Bon okay, même dans ses moments de « lucidité », c'est pas parfait.
— Non, Madame Rouse, réponds-je en retenant un soupir. On déménage, vous vous souvenez ?
Elle plisse les yeux et je préfère me défiler, elle alpaguera mon père quand il remontera pour fermer à clé. Moi, j'ai le dernier carton à aller loger dans la camionnette de location, même si je ne sais pas bien comment ça va rentrer. Je vais peut-être devoir le garder sur les genoux pendant tout le trajet. Putain, c'est mon dernier carton de livres...
Comme je m'y attendais, je croise mon père dans le hall de l'immeuble. Je ne dis rien, préférant lui laisser la surprise de croiser Madame Rouse sur le palier, dans sa robe de chambre couleur lavande délavée. Et, toujours comme prévu, les portes de la camionnette sont déjà fermées. Je vais donc avoir les cuisses écrasées par mes livres adorés, heureusement que le trajet n'est pas très long.

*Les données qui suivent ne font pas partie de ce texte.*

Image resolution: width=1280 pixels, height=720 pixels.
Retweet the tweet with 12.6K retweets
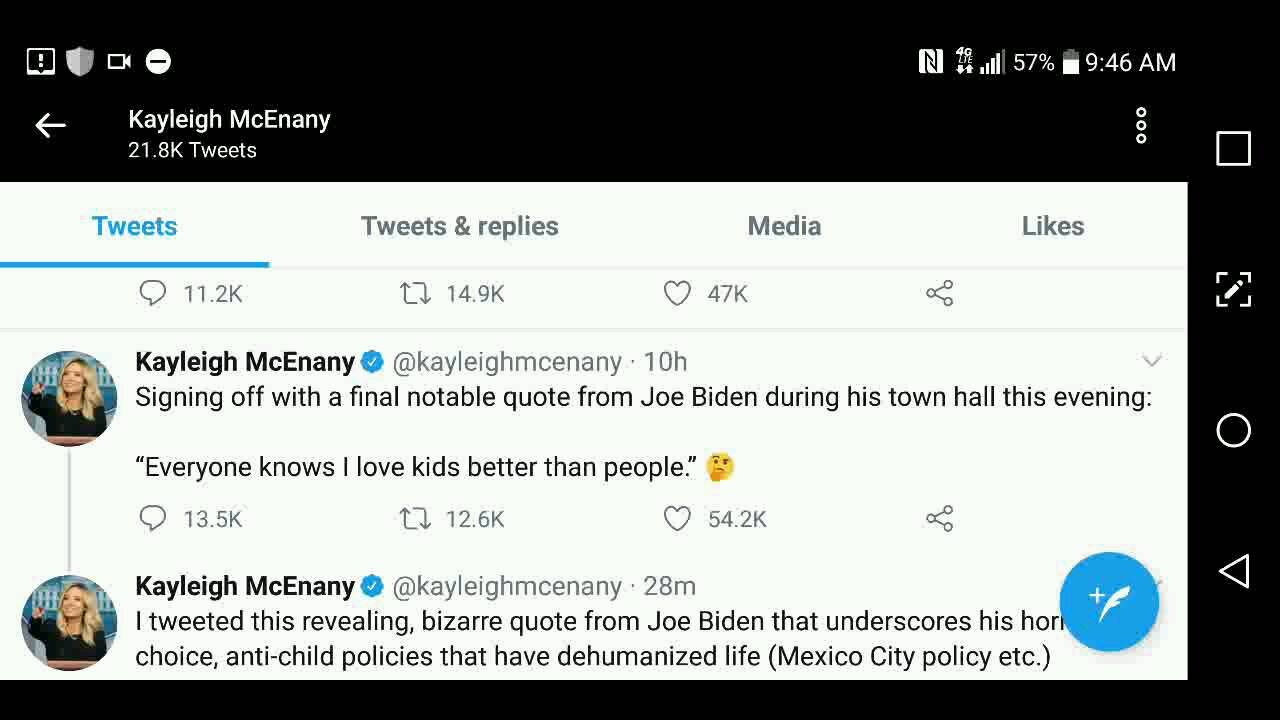pos(415,518)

Je dépose le carton sur le siège et me retourne vers le bâtiment dans lequel j'ai grandi. J'aime cet endroit. D'accord, objectivement il est pourri, on entend les voisins dans tout ce qu'ils font – oui, TOUT –, il y a des fissures et des infiltrations d'eau dès que la pluie tombe un peu fort et rentrer tard n'est pas recommandé, mais c'est là que j'ai tous mes souvenirs de Maman. C'est d'ailleurs à cause de ce dernier détail que nous ne sommes pas partis plus tôt.
Je m'appuie contre la camionnette et croise les bras sur mon torse en levant les yeux jusqu'à la fenêtre de notre – ancien, je dois m'y faire – appartement. Mon père vient me faire un dernier signe avant de fermer le store et, je ne sais pas pourquoi, les larmes me montent aux yeux. Putain, Magnus, t'as dix-huit ans, tu peux pas pleurer dans la rue comme ça !
J'essuie rapidement mes yeux en disant adieu à mon maquillage très sommaire et entre dans la camionnette pour attendre mon père. Je devrais être content de partir et d'aller vivre à Manhattan. En plus, il fait un temps magnifique, comme si le ciel voulait me montrer à quel point je dois me réjouir. Je suis heureux pour Papa, cela dit. Ma mère est décédée il y a neuf ans et, depuis, il n'a fait que s'occuper de moi. Je ne crois pas qu'il ait eu de petite amie, enfin pas jusqu'à Maryse en tout cas.
Dire que je ne connaissais pas l'existence de cette femme il y a encore trois semaines et voilà qu'on va carrément emménager chez elle. C'est bizarre, non ? Enfin, après plus d'un an de relation, je me dis qu'ils ont eu le temps de réfléchir avant de prendre leur décision. Bien sûr, Papa m'a demandé mon avis mais je ne me voyais pas lui dire non, bien que je lui en veuille un petit peu de ne pas m'en avoir parlé plus tôt. Je n'ai pas envie de gâcher le bonheur de mon père. Je me suis rendu compte, ces derniers jours, qu'il a effectivement changé depuis quelques mois et maintenant je sais à cause de quoi. Ou de qui. J'ai également réalisé à quel point les enfants sont égocentriques : comment ai-je pu ne pas remarquer combien il est heureux ?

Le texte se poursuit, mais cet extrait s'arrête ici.